Um, no, the atmosphere is nowhere near saturated with H2O; even in the tropics the relative humidity only approaches 100% near the surface, in the lower troposphere. At altitude there is plenty of opportunity to add H2O; think of the number of aircraft contrails you've seen in your life.
My point is that the same type of argument you make about water vapor was made in 1965 about CO2 -- there is a natural atmospheric regulatory mechanism (in the case of CO2, it was plant photosynthesis), so there's nothing to worry about -- and that that type of argument is specious: Adding all that water to the ecosystem, in a place that has never seen that quantity before, is going to have consequences. One aircraft flight per day? Sure, unmeasurable on a global scale. 100,000 aircraft flights per day? Well. . . .
because we all know that Hydrogen and Aviation is a successful match.
I haven't thought of anything clever to put here, but then again most of you haven't either.

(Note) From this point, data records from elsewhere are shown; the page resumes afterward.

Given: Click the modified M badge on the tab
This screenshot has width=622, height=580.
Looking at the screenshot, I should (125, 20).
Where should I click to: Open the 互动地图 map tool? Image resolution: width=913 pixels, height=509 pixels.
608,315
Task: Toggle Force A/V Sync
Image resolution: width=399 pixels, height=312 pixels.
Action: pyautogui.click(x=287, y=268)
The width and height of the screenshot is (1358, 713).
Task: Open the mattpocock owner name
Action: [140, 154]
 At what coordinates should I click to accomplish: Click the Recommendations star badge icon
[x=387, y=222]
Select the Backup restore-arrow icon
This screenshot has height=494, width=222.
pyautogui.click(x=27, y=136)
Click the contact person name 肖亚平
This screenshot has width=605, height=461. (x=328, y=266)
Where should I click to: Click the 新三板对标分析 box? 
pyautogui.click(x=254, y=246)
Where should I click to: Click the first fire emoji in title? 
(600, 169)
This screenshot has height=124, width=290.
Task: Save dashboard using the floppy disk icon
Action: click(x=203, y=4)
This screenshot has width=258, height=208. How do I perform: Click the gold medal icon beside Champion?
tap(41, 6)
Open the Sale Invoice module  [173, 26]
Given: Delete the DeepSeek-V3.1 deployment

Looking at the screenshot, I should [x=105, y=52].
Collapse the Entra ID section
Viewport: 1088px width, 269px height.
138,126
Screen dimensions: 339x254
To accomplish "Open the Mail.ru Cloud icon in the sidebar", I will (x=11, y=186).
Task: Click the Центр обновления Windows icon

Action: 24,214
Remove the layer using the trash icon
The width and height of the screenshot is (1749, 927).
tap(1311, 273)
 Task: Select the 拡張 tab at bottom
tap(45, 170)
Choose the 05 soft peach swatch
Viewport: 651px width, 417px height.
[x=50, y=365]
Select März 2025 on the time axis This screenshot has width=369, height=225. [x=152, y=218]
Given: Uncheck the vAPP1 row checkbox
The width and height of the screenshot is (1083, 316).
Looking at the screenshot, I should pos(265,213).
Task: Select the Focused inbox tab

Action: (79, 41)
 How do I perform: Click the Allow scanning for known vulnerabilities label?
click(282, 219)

Not to take anything away from the what appears to be an exciting design. But, I hope I am not the only person to take issue with the words "environmentally responsible" and "only water as a byproduct" when in reference to the atmosphere. Atmospheric water vapor is one of the the greatest contributors to the greenhouse effect.
So that's what we're going to do with all the obsolete 35mm and 110 mm cameras? Drop them on someone?